Andrey Zvyagintsevs in Russland angesiedelter „Leviathan“ wird im Inland heftig kritisiert. Sowohl die Darstellung von Korruption und Machtmissbrauch als auch die eindeutige Darstellung der Rolle der Kirche in diesem Machtsystem stößt vielen in Russland auf. Und auch wenn der Regisseur betont, seine Geschichte könne so oder ähnlich überall spielen, ist die Ähnlichkeit der Freundschaft zwischen dem Machthungrigen Bürgermeister Vadim und dem orthodoxen Kirchenoberhaupt der Region und Putins Freundschaft mit Kyrill I., dem obersten Vorsteher der Russisch-Orthodoxen Kirche, unübersehbar.
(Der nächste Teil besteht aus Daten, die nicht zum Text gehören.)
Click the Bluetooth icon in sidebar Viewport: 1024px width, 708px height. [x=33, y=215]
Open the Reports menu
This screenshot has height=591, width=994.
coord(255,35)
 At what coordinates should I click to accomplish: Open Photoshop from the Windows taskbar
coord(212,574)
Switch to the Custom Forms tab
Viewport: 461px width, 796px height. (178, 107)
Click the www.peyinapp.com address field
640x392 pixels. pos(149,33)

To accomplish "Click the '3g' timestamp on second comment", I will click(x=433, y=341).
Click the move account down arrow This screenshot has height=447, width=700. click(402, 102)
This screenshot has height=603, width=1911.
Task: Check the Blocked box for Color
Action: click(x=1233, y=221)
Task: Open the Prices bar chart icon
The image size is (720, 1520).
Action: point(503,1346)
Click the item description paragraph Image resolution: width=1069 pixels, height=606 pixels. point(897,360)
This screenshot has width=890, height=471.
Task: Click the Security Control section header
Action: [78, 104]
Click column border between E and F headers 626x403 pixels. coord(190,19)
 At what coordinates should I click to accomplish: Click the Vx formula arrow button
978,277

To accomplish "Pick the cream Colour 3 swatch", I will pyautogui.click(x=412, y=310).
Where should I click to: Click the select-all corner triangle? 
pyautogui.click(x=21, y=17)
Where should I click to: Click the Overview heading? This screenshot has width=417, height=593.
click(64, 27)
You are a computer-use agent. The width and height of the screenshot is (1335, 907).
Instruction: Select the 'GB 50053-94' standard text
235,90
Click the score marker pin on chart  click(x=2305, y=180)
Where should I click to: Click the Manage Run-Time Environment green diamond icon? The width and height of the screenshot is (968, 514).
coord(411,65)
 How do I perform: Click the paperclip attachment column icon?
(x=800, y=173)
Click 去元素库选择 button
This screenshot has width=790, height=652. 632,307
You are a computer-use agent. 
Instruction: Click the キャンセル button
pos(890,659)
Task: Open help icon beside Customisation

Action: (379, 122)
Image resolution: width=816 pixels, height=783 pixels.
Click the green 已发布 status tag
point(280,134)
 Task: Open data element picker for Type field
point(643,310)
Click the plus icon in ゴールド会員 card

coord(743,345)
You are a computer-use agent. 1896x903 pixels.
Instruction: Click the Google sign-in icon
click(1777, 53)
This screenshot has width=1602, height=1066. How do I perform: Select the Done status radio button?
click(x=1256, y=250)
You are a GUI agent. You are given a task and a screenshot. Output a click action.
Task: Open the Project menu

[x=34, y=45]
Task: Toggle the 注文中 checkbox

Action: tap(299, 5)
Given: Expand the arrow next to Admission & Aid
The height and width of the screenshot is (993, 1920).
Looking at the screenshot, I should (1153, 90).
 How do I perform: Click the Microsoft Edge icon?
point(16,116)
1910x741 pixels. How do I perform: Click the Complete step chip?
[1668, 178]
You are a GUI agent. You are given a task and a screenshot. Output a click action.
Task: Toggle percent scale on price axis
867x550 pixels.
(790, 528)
Es ist diese fragwürdige Seilschaft, der auch die Intervention von Pussy Riot in der Christ-Erlöser-Kathedrale in Moskau, dem zentralen Gotteshaus der Russisch-Orthodoxen Kirche, galt.
Beeindruckende Konsequenz
Zvyagintsev zeichnet ein absolut desillusionistisches Bild einer Gesellschaft, in der das Recht des Einzelnen nichts zählt, wenn es in Konflikt zur Meinung der Machthaber steht. Die emotionale Kraft zieht der Film aus seiner Perspektive, die immer die Familie Kolias ins Zentrum stellt und zeigt, wie sich durch deren Konflikt mit den Mächtigen nach und nach alles gegen sie wendet. Mit welcher Unerbittlichkeit der Film das allegorische Schicksal der Familie beschreibt, ist von beeindruckender Konsequenz. Das hat ihm im Westen bereits viele Preise eingebracht und in Russland viel Kritik. Letztere scheint die Thesen des Films zu bestätigen, und „Leviathan“ scheint näher an der Realität zu sein, als es der mythologische Hintergrund hoffen lässt. In der Bibel erhält der bis zuletzt gottesfürchtige Hiob als Belohnung für seinen festen Glauben das Doppelte von dem, was ihm genommen wurde. Aber Zvyagintsev hat keine Bibelverfilmung gemacht, und wir befinden uns im Russland der Gegenwart.